I would like to programmatically update a string in a very simple XML config file, such as this:

<?xml version="1.0"?>
<x>
    <z>should be changed</z>
</x>
<y>
    <z>should NOT be changed</z>
</y>

Does a simple CLI command exist that will update x/z and NOT y/z ? Perhaps with an XPath selector argument, such as:

$ xml-update myfile.xml /x/z "my new string"

I could write something in Perl or Python, but given the simplicity of this problem, I guess there must be a clever Unix utility that does this already.
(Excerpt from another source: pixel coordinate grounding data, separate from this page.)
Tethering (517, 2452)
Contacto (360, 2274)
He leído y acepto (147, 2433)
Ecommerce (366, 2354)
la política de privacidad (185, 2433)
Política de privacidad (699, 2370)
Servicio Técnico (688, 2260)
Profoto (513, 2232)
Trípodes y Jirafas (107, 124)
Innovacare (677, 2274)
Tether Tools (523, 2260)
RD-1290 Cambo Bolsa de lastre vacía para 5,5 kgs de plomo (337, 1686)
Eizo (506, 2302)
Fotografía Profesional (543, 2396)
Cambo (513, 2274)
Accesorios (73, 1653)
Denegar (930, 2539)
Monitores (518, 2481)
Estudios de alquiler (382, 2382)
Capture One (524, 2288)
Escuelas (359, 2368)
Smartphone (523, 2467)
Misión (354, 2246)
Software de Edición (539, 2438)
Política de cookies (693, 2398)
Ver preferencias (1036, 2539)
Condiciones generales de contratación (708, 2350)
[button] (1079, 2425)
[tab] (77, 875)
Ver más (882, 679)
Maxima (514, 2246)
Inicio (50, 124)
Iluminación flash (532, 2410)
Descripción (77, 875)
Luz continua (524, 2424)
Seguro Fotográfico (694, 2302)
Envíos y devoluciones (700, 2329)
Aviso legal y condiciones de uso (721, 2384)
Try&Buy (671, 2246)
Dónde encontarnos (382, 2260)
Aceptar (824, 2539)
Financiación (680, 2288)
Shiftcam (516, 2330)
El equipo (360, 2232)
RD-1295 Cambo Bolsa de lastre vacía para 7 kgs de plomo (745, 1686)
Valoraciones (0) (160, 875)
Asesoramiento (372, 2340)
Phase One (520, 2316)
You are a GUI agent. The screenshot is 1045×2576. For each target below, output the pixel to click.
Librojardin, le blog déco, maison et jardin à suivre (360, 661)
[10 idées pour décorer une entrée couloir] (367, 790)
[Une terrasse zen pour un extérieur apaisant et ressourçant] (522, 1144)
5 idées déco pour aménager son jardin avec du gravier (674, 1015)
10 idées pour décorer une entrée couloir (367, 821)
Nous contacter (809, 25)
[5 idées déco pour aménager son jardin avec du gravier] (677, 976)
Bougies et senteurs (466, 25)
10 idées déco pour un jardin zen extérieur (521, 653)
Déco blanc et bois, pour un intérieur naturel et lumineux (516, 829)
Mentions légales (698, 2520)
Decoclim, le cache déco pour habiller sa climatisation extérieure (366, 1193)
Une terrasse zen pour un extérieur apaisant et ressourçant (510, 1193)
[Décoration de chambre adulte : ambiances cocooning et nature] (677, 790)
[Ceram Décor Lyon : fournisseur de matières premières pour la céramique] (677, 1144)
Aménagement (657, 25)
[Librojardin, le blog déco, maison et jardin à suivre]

Update: I found this but it seems a bit overkill. And I would have to learn XSLT first. http://developerblog.redhat.com/2013/12/05/xml-editing-bash-script/

1 Answer 1

4

You can use the xml2/2xml tools to process XML on the command line without too much fuss. xml2 converts an XML document into a line-oriented format suitable for use with traditional text processing tools like awk or sed, and 2xml takes this format and converts it back to XML.

For your example, if I take this document:

<?xml version="1.0"?>
<doc>
<x>
    <z>should be changed</z>
</x>
<y>
    <z>should NOT be changed</z>
</y>
</doc>

Running xml2 on that content yields:

$ xml2 < doc.xml
/doc/x/z=should be changed
/doc/y/z=should NOT be changed

I can modify the content of the <z> element like this

xml2 < doc.xml |
sed '/\/doc\/x\/z/ s/should be changed/look ma no hands/' |
2xml | tidyp -xml -i -q

I'm using a sed search expression to look explicitly for the line starting with /doc/y/z, and then modifying the content of that line, which gives us:

<doc>
  <x>
    <z>look ma no hands</z>
  </x>
  <y>
    <z>should NOT be changed</z>
  </y>
</doc>

I passed the output through tidyp, an XML formatter, because otherwise the document would look like:

<doc><x><z>look ma no hands</z></x><y><z>should NOT be changed</z></y></doc>

...which is syntactically correct but harder to read.